:: MATERIAL TO PROCESS ::

===

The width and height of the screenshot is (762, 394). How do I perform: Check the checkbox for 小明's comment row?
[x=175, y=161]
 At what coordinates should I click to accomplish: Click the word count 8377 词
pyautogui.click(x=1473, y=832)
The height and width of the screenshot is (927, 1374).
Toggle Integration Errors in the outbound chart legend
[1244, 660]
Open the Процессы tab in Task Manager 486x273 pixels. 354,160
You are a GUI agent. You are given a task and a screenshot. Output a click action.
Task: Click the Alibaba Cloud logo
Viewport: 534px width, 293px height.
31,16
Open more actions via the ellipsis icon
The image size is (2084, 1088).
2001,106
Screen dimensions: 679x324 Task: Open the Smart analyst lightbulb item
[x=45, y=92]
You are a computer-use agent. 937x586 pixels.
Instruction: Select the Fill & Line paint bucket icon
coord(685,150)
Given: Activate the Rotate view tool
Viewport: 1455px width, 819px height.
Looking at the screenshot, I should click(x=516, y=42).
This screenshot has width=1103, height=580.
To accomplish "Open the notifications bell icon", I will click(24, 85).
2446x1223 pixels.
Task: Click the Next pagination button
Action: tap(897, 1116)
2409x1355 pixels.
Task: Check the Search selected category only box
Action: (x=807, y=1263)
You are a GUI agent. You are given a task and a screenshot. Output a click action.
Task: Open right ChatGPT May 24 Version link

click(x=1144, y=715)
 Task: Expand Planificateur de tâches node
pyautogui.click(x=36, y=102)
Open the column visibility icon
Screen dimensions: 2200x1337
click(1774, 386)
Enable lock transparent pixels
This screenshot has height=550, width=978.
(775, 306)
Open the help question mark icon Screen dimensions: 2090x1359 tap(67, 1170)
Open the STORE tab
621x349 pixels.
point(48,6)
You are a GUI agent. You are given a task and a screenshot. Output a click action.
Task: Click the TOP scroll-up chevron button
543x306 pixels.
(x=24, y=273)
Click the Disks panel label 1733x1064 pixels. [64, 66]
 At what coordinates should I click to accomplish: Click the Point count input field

===

:: YOUR ASSIGNMENT ::
Using the entries shown above, reproduce verbatim the lines from the line bearing "At what coordinates should I click to accomplish: Click the word" to the line bearing "Task: Click the Alibaba Cloud logo", inclusive.

:: WRITTEN SOLUTION ::
 At what coordinates should I click to accomplish: Click the word count 8377 词
pyautogui.click(x=1473, y=832)
The height and width of the screenshot is (927, 1374).
Toggle Integration Errors in the outbound chart legend
[1244, 660]
Open the Процессы tab in Task Manager 486x273 pixels. 354,160
You are a GUI agent. You are given a task and a screenshot. Output a click action.
Task: Click the Alibaba Cloud logo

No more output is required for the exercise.